Nós subimos para o meu quarto, e fizemos amor intensamente.- Sabe Emy, se você for mesmo para Londres, não tem como a gente continuar junto, você sabe disso – ele disse, com seus olhos violetas pela primeira vez, apagados.
- Mas Jack, nem é tão longe assim, é só outra cidade. Eu volto pra casa aos finais de semana para te ver. A gente não tem que terminar – eu supliquei.
- Você não entende. Com o tempo, você não terá lugar para mim em sua vida. Você é brilhante, vai chegar ao topo, e eu não tenho a ambição de te acompanhar. Não quero ser enxotado da sua vida aos poucos. Se for pra isso acontecer, que seja de uma vez.

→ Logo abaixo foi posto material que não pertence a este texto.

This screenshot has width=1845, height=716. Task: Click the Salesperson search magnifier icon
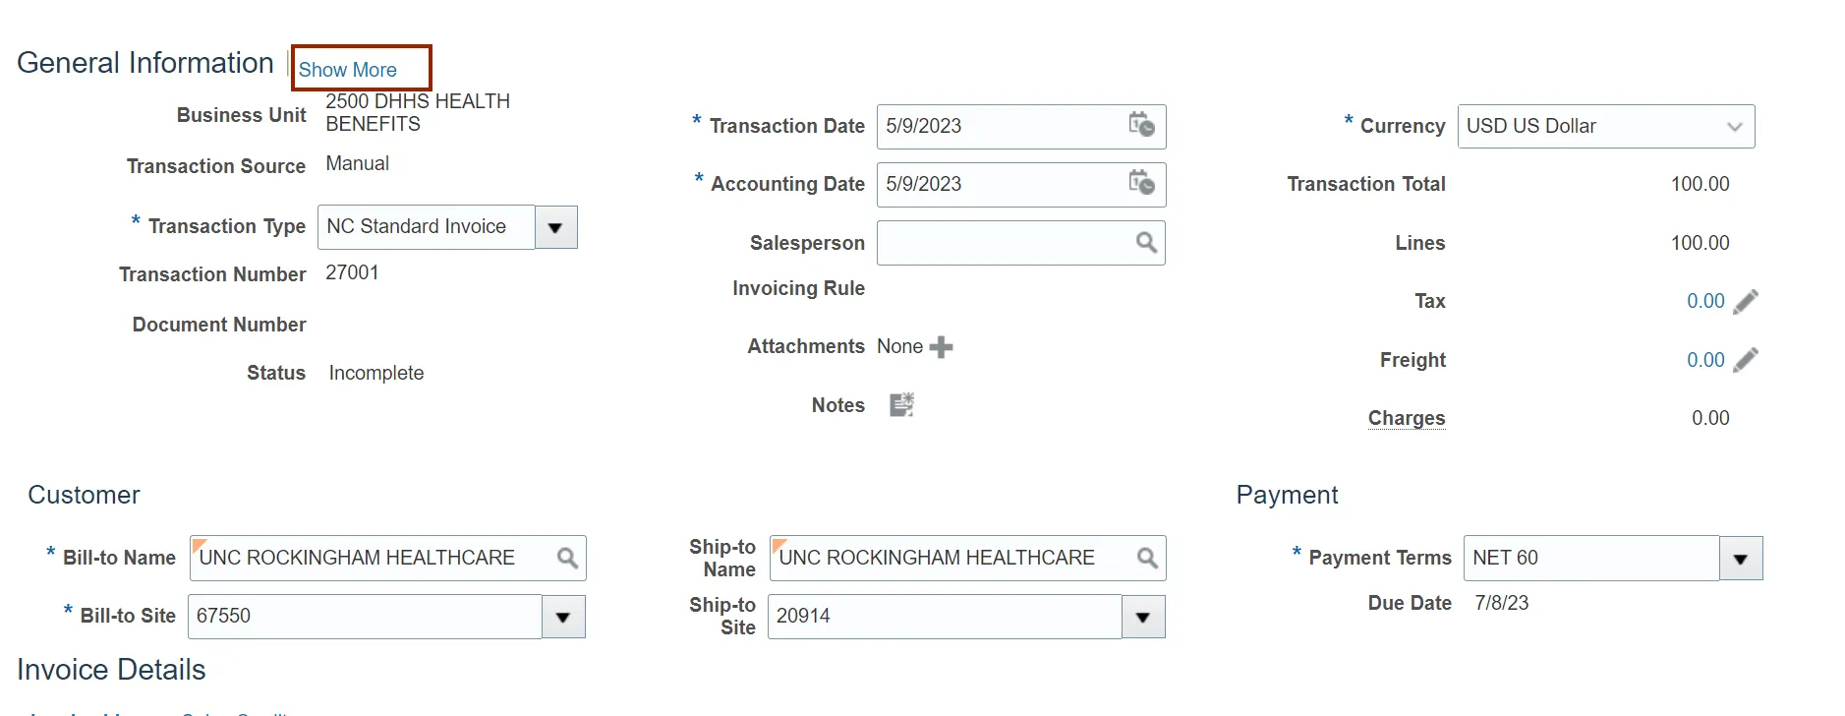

Essa foi nossa última conversa. Eu não tive argumentos para confrontar o que ele disse. Algo que com o tempo, eu vi ser verdade. Meus pais me levaram até a estação. Eles estavam felizes, e tristes ao mesmo tempo. Eu estava apenas triste. Choramos um pouco, eles me abraçaram até quase me sufocar, e depois com relutância, partiram. Minha mãe fez eu prometer que eu viria para casa todo final de semana. Eu quebrei essa promessa a muito tempo. Eu estava na bilheteria, quando meu celular tocou. Era uma mensagem de Jack.

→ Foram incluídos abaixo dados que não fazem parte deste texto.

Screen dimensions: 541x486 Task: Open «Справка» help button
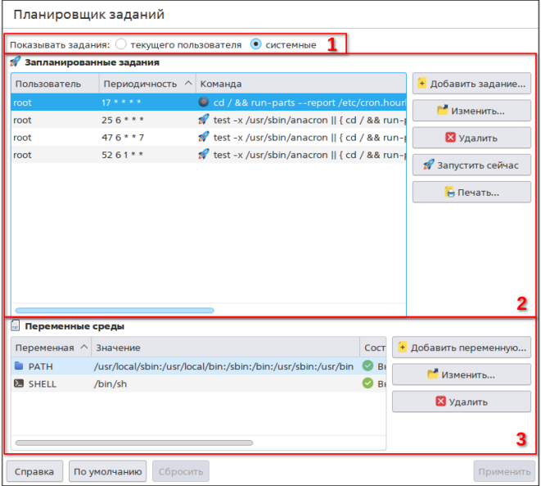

“Eu te amo Emy. Não posso desistir sem lutar. Adia essa viagem, e fica comigo. Você sabe que dia é hoje? Estou te esperando, no lugar que só a gente sabe.”
Eu havia me esquecido que dia era. Tanto stress, tanta indecisão. Era nada menos, que 10 de junho. Estávamos completando 4 anos de namoro. As lágrimas brotavam sem parar em meus olhos. Demorei meia hora para ter coragem de entrar na estação. Dentro do trem, eu sentia meu coração ficar cada vez mais pequeno. O nó na garganta ficando cada vez maior. Quando ele começou se mover, apaguei a mensagem de Jack, com um gemido de dor, e quanto mais velocidade ganhava o trem, mais eu queria ir para os braços dele. Mas não tinha mais volta. Eu tinha tomado minha decisão.

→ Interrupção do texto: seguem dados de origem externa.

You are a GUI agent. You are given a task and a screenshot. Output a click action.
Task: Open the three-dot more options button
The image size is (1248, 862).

- Adeus Jack – sussurrei para mim mesma, tirando ele da minha vida de uma vez, enquanto eu avistava as luzes de Londres, e o que seria uma nova vida.
O taxi parou em frente ao grandioso prédio, eu entreguei o dinheiro ao motorista, e desci do carro enxugando minhas lágrimas. Não que eu sinta saudade, ou arrependimentos. É que doeu muito na época. Doeu agora quando me lembrei. Passo pela portaria, e nem me dou ao trabalho de dar nome, ou ser anunciada, pois todos sabem quem sou eu. Entro na sala de Eric, e quando ele me vê, se levanta surpreso.
- É, oi – digo, me sentindo esquisita ali, de repente.
- Emilly, o que faz aqui? Está tudo bem? – ele pergunta, me analisando.
- Está sim, tudo ótimo. É que... Eu...
Não consigo terminar a frase. Quando me dou conta, estou em seus braços, as lágrimas me engolfando.
- É que eu recebi uma proposta maravilhosa – digo, em meio aos soluços, com Eric afagando meus cabelos. Choro ainda mais, quando finalmente aceito que esse choro não é de emoção, muito menos de felicidade.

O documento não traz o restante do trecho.